== Information shown ==
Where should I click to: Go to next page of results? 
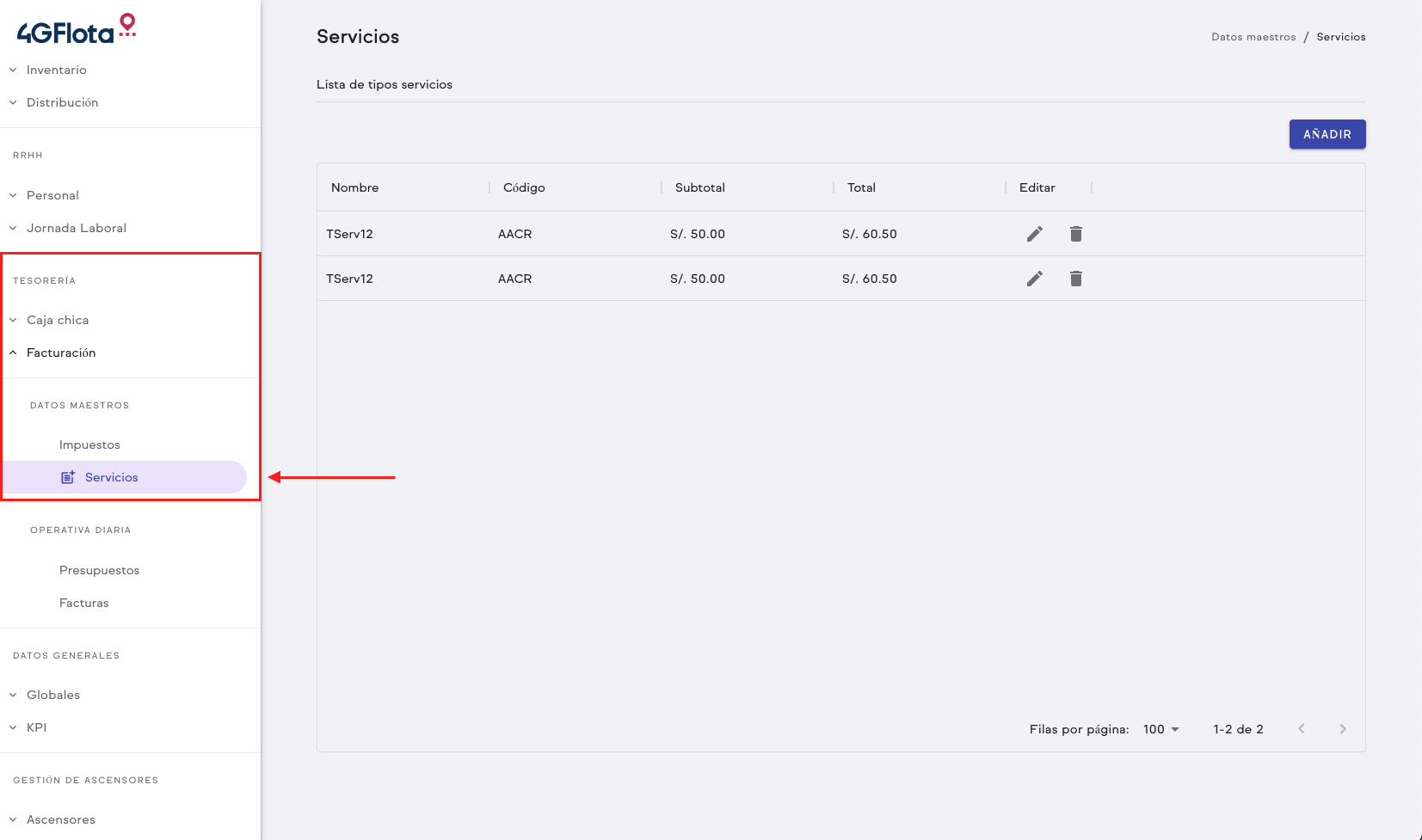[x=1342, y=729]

* * *

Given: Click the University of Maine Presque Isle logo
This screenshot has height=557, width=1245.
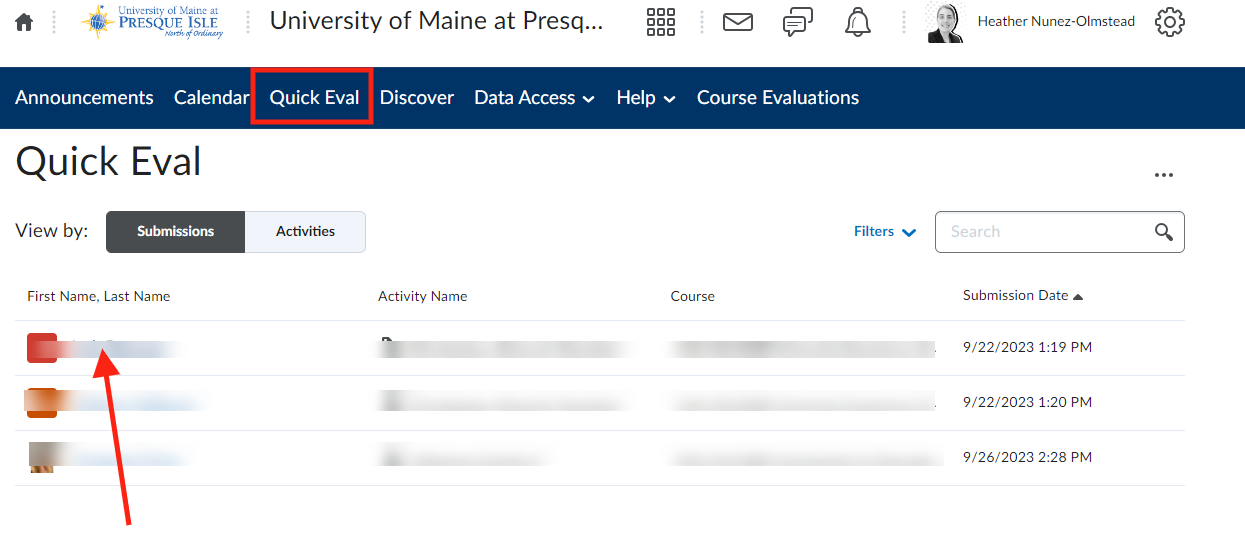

---

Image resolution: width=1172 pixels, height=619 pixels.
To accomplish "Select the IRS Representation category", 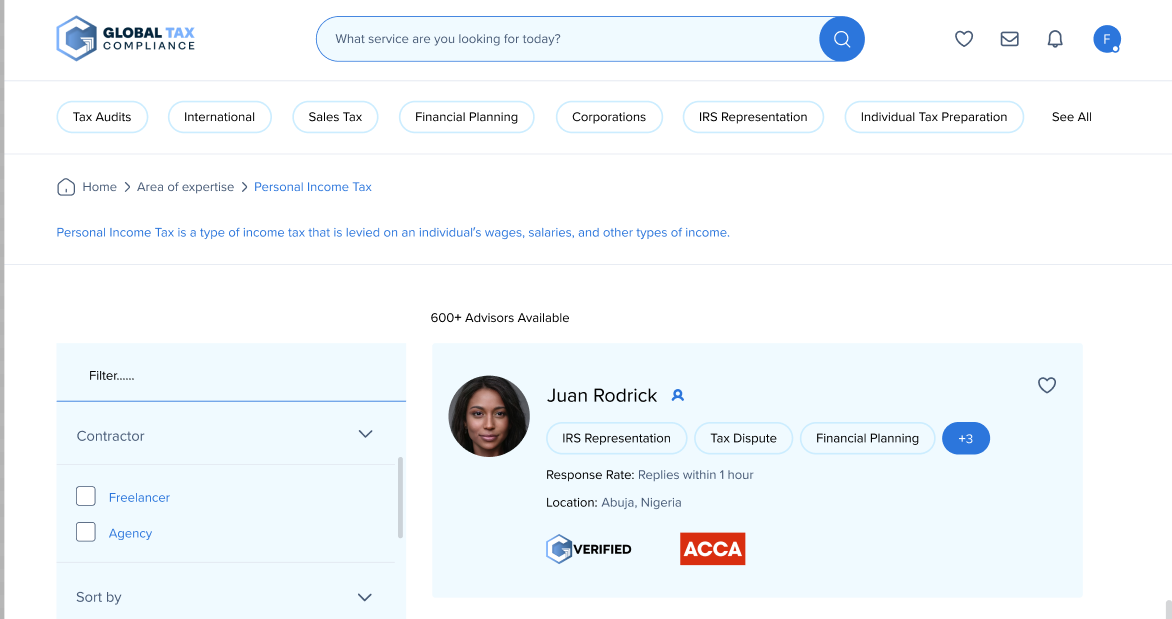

== Prompt ==
Once you have checked every line of the material above, return the ones that hold the string "height".

== Output of the exercise ==
This screenshot has height=557, width=1245.
Image resolution: width=1172 pixels, height=619 pixels.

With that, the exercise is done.